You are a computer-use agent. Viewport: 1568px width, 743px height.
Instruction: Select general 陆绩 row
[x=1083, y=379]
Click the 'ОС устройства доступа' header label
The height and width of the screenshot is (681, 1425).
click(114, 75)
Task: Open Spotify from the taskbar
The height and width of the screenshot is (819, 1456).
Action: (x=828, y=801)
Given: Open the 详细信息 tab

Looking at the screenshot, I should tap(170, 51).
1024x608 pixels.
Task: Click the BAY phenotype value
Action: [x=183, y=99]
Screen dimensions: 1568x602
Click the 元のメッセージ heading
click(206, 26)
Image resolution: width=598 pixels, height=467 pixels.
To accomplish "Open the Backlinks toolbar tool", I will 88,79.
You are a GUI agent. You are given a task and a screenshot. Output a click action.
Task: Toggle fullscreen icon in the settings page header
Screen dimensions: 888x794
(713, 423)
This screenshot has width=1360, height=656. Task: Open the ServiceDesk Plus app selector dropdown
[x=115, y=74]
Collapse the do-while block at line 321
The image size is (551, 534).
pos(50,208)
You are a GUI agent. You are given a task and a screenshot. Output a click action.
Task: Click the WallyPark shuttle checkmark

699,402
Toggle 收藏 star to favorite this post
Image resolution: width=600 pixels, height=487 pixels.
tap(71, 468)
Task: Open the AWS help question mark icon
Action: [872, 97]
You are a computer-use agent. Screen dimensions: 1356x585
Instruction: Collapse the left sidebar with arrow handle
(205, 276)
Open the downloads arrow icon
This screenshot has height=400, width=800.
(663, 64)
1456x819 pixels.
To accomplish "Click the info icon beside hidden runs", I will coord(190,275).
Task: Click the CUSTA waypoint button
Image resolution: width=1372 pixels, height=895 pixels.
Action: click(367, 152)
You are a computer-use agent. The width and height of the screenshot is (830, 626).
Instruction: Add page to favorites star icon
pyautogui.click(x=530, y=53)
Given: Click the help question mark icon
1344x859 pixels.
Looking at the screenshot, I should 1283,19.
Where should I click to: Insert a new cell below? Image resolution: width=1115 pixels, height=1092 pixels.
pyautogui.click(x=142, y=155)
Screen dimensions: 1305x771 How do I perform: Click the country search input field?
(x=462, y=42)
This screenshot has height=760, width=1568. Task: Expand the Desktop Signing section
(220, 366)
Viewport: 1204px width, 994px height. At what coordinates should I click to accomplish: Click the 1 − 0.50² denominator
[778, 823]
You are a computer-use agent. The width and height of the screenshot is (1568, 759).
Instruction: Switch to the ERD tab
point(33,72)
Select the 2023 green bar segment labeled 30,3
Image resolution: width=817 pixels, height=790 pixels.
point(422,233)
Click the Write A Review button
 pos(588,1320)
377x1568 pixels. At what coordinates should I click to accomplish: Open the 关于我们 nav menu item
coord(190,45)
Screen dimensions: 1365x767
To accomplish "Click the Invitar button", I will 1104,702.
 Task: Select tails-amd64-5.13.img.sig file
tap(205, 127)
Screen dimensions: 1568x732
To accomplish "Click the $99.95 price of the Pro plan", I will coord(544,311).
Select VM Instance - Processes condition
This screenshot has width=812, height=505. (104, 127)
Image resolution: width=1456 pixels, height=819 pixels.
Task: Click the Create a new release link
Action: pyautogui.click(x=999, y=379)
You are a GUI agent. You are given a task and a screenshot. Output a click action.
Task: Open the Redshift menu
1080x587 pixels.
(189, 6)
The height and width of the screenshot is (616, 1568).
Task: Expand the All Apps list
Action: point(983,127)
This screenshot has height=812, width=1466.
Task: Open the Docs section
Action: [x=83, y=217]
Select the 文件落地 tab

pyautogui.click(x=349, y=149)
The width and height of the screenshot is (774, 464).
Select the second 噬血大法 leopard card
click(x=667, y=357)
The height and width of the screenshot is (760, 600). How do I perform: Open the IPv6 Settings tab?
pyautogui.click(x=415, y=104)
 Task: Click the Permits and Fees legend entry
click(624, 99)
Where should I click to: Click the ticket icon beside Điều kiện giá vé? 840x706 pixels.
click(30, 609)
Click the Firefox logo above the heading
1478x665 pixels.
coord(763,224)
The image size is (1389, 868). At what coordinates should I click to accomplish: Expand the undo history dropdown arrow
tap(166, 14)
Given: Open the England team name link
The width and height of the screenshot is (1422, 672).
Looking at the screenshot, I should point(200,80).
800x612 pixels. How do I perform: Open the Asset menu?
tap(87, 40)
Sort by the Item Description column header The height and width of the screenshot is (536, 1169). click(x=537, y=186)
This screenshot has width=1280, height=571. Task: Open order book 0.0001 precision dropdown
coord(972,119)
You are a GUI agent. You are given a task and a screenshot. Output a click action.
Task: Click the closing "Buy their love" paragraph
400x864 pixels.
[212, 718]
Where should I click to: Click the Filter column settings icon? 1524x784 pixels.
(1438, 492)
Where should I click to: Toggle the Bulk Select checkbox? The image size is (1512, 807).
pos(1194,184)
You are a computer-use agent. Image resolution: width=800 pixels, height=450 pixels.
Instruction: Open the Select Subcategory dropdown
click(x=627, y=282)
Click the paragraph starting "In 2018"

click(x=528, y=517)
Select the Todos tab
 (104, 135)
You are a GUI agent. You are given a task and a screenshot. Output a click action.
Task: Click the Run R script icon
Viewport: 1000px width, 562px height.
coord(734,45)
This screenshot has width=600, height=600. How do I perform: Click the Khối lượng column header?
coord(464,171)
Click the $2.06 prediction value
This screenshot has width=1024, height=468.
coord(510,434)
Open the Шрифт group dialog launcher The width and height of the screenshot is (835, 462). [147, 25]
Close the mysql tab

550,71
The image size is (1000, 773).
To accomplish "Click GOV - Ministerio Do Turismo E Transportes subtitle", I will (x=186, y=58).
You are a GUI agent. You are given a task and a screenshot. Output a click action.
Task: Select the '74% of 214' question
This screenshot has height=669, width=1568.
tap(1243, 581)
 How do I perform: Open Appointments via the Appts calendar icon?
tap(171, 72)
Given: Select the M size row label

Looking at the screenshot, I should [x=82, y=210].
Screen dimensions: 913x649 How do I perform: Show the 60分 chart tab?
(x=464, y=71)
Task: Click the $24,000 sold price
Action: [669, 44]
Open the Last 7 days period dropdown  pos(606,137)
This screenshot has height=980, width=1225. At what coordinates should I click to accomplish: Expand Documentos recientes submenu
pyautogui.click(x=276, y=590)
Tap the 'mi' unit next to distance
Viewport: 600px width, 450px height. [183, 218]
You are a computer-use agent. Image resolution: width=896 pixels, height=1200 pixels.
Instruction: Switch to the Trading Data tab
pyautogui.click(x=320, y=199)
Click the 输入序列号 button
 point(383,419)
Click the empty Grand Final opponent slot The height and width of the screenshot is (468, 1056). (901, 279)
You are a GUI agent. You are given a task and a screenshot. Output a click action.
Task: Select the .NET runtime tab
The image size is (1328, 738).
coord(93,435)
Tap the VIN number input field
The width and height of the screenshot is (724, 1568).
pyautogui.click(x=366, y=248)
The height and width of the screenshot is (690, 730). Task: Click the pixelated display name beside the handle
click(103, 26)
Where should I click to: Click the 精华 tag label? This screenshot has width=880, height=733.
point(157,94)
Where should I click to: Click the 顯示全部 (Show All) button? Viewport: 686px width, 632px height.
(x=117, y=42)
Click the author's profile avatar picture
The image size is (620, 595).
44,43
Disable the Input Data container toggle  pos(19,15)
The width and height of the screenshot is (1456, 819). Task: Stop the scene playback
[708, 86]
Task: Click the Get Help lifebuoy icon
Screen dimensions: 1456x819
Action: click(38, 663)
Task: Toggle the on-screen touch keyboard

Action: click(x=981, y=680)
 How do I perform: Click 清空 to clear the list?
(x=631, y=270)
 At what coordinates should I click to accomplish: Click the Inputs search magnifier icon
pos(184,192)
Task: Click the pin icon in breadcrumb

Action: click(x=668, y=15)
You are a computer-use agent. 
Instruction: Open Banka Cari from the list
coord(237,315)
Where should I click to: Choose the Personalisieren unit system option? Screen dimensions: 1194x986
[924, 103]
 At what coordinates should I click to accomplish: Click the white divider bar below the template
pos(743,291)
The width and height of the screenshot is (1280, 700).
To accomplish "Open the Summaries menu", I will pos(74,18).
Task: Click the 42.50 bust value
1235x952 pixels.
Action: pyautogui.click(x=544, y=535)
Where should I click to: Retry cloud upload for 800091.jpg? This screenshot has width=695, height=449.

**STATED TASK**
Rewrite the listing from the line containing "Viewport: 1204px width, 994px" down through the line containing "tap(166, 14)" as a Markdown table with the columns No. and Text, one numbered row per line and no rows for blank lines.

**WORKED ANSWER**
| No. | Text |
|---|---|
| 1 | Viewport: 1204px width, 994px height. At what coordinates should I click to accomplish: Click the 1 − 0.50² denominator |
| 2 | [778, 823] |
| 3 | You are a computer-use agent. The width and height of the screenshot is (1568, 759). |
| 4 | Instruction: Switch to the ERD tab |
| 5 | point(33,72) |
| 6 | Select the 2023 green bar segment labeled 30,3 |
| 7 | Image resolution: width=817 pixels, height=790 pixels. |
| 8 | point(422,233) |
| 9 | Click the Write A Review button |
| 10 |  pos(588,1320) |
| 11 | 377x1568 pixels. At what coordinates should I click to accomplish: Open the 关于我们 nav menu item |
| 12 | coord(190,45) |
| 13 | Screen dimensions: 1365x767 |
| 14 | To accomplish "Click the Invitar button", I will 1104,702. |
| 15 |  Task: Select tails-amd64-5.13.img.sig file |
| 16 | tap(205, 127) |
| 17 | Screen dimensions: 1568x732 |
| 18 | To accomplish "Click the $99.95 price of the Pro plan", I will coord(544,311). |
| 19 | Select VM Instance - Processes condition |
| 20 | This screenshot has width=812, height=505. (104, 127) |
| 21 | Image resolution: width=1456 pixels, height=819 pixels. |
| 22 | Task: Click the Create a new release link |
| 23 | Action: pyautogui.click(x=999, y=379) |
| 24 | You are a GUI agent. You are given a task and a screenshot. Output a click action. |
| 25 | Task: Open the Redshift menu |
| 26 | 1080x587 pixels. |
| 27 | (189, 6) |
| 28 | The height and width of the screenshot is (616, 1568). |
| 29 | Task: Expand the All Apps list |
| 30 | Action: point(983,127) |
| 31 | This screenshot has height=812, width=1466. |
| 32 | Task: Open the Docs section |
| 33 | Action: [x=83, y=217] |
| 34 | Select the 文件落地 tab |
| 35 | pyautogui.click(x=349, y=149) |
| 36 | The width and height of the screenshot is (774, 464). |
| 37 | Select the second 噬血大法 leopard card |
| 38 | click(x=667, y=357) |
| 39 | The height and width of the screenshot is (760, 600). How do I perform: Open the IPv6 Settings tab? |
| 40 | pyautogui.click(x=415, y=104) |
| 41 |  Task: Click the Permits and Fees legend entry |
| 42 | click(624, 99) |
| 43 | Where should I click to: Click the ticket icon beside Điều kiện giá vé? 840x706 pixels. |
| 44 | click(30, 609) |
| 45 | Click the Firefox logo above the heading |
| 46 | 1478x665 pixels. |
| 47 | coord(763,224) |
| 48 | The image size is (1389, 868). At what coordinates should I click to accomplish: Expand the undo history dropdown arrow |
| 49 | tap(166, 14) |